There is not Thanksgiving smell one coming from the kitchen as I write this. The blessing is that there also is not the first evil Thanksgiving look or insult coming from in there either! I will be up an gone before the kids get up and get ready for their trip to their mother and new daddies crib. I am spending a little time here at Home before leaving. It is what little I have left of my Thanksgiving traditions even though I am doing it by myself. Getting the parade going, making coffee. looking at the Thanksgiving paper. Just no smell of sweet rolls and bacon cooking or the dinner being prepared. Thanksgiving is about family and here I sit alone with the dogs and their holiday droppings. Molly and Pooter, the youngest of the dogs, have never got to smell a Thanksgiving Dinner cooking since they have been on this Earth. Sad indeed for them! I just gave Molly and Choe a Thanksgiving hug, and that don't make me queer. Or does it? Kakakakakakakaka, guffaw guffaw! Sad indeed for them!
Yesterday I was riding in the work truck up highway 79 to West Bay. West Bay is where I will be spending the first of my two Thanksgiving Dinners. As I drove up there in the early morning there was frost on the sides of the road which made it feel like Thanksgiving time. As I drove across the West Bay bridge I could see the church where we will be eating Thanksgiving dinner. It had frost on the roof of this small church and it was like a picture from days gone by. From simpler times when my Grandparents, my parents as well as my Sister Marie were still living. Back in kinder times when people cared about others before themselves. I saw old houses with smoke coming from the chimneys and pictured old ladies in there with their aprons on preparing Thanksgiving Dinner for their family.
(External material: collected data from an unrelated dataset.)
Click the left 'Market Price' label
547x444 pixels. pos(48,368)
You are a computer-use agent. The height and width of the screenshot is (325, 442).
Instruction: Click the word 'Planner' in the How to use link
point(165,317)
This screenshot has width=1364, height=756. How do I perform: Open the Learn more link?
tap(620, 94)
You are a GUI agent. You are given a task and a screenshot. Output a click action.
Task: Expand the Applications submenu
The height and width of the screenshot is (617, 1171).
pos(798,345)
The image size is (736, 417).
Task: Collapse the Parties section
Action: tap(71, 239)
There was steam coming off the water of the intercoastal waterway and all was right with the World for a few moments as all my worries left me momentarily and the feeling of Thanksgiving took over me. Those are the few moments in life that I treasure the most, when I get those old familar feelings of Thanksgivings of old and family that are no longer here!
Sadly, no one born before 1950 is around anymore and so none of the young bucks will think to make a pot of coffee for Thanksgiving. My Brother in Law would fuss that the coffee pot makes too much of a mess. I myself put memories and good times ahead of a clean house on the importance scale.
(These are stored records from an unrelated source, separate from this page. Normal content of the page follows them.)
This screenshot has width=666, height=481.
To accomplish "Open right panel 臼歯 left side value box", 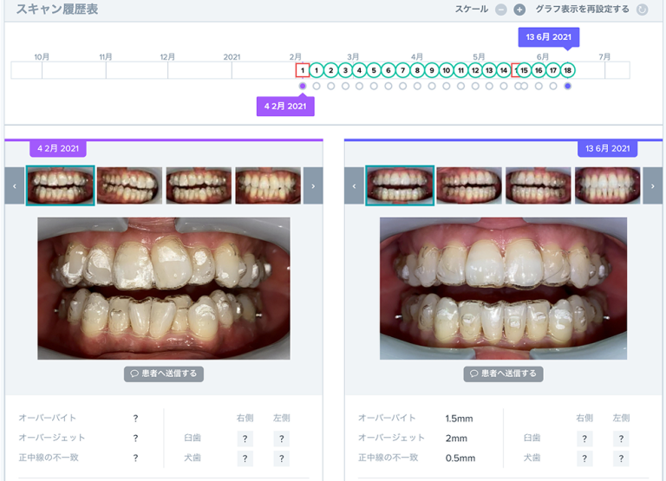I will [621, 439].
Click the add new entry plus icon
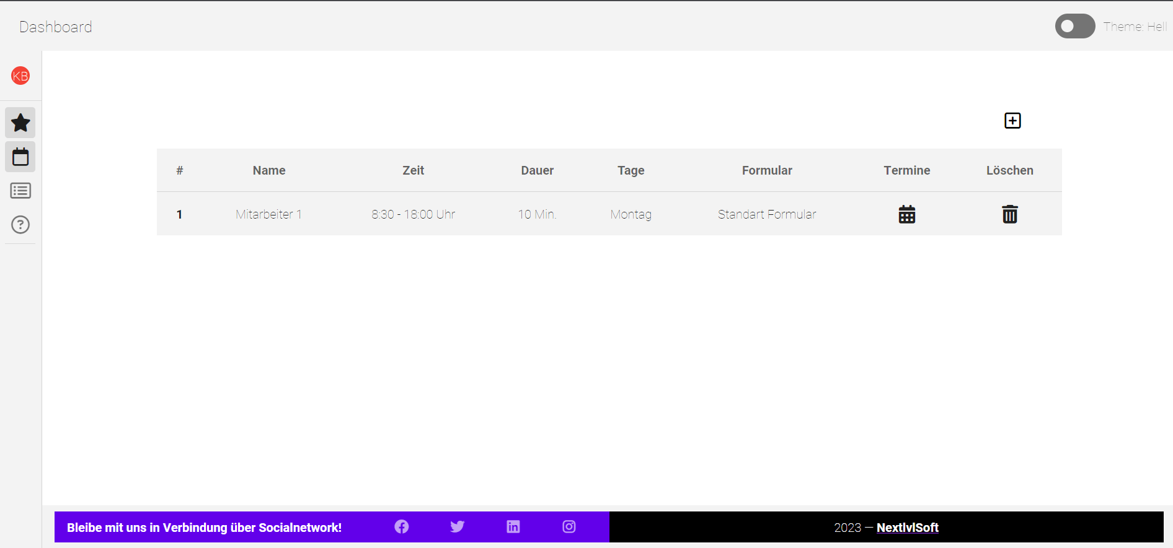The height and width of the screenshot is (548, 1173). pos(1012,121)

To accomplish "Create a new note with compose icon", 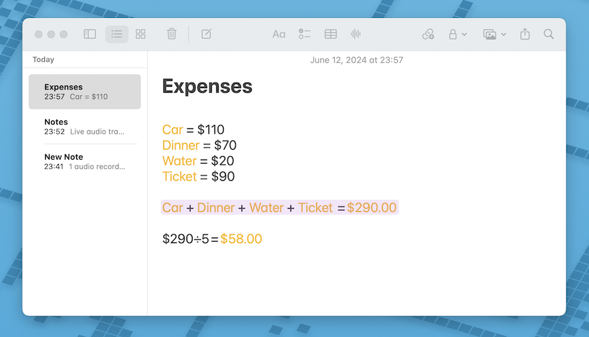I will tap(206, 34).
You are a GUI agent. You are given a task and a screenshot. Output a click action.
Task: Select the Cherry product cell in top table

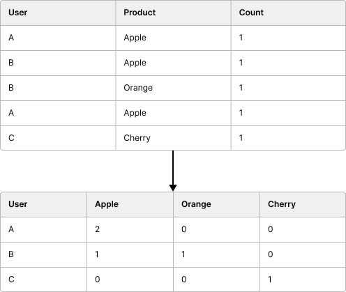[173, 138]
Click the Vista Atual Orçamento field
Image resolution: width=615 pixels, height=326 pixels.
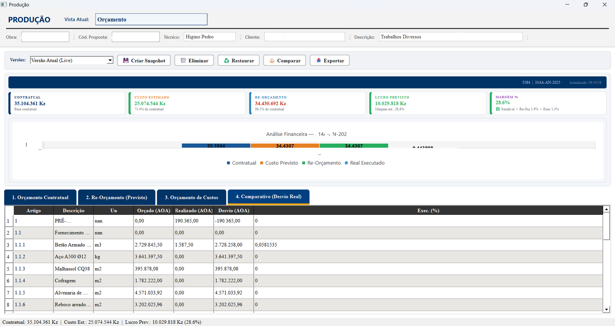(151, 20)
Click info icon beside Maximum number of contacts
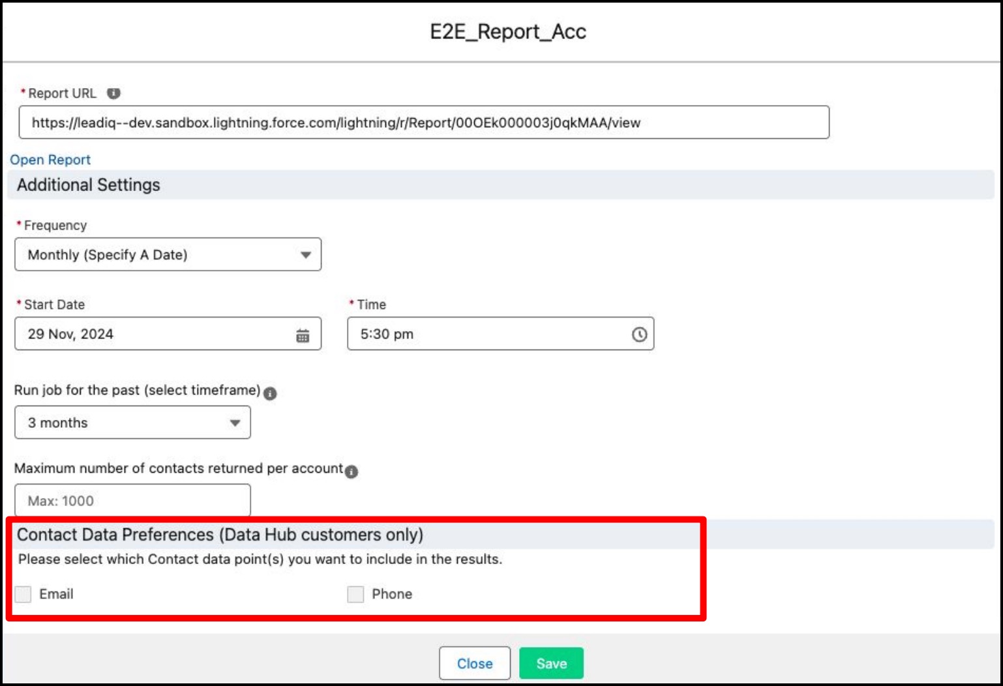 [352, 471]
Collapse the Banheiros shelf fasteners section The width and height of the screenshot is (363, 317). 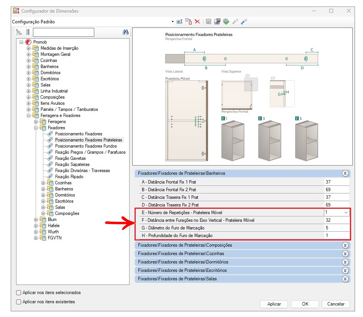pyautogui.click(x=345, y=173)
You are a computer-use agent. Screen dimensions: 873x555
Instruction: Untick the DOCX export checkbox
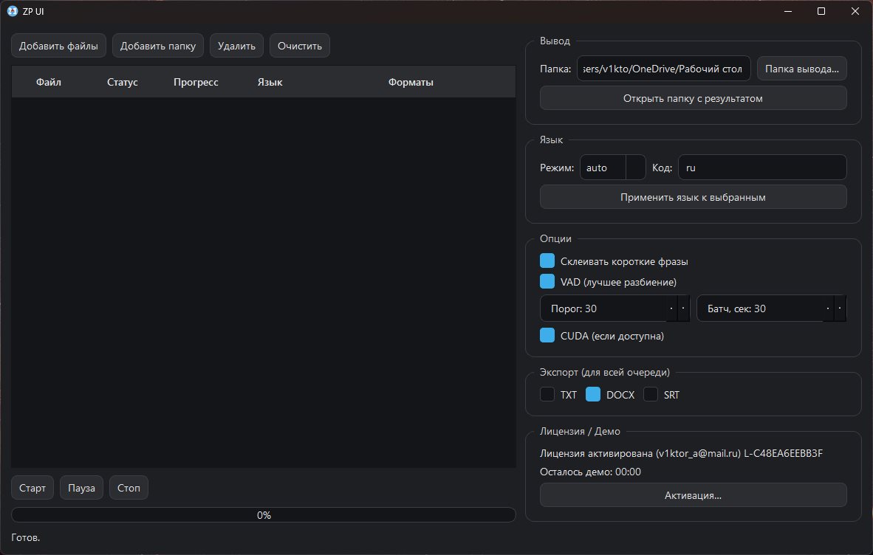pos(593,395)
The Thanksgiving parade will be on in a bit. I have my thermos of coffee made and will be leaving soon to spend Thanksgiving somewhere other than at home with my children. Such is life. I may not see them at all today and that is sad indeed. We used to make sweet rolls and bacon and watch the parade on Thanksgiving morning. Now I am leaving the house before they wake up. Funny World isn't it?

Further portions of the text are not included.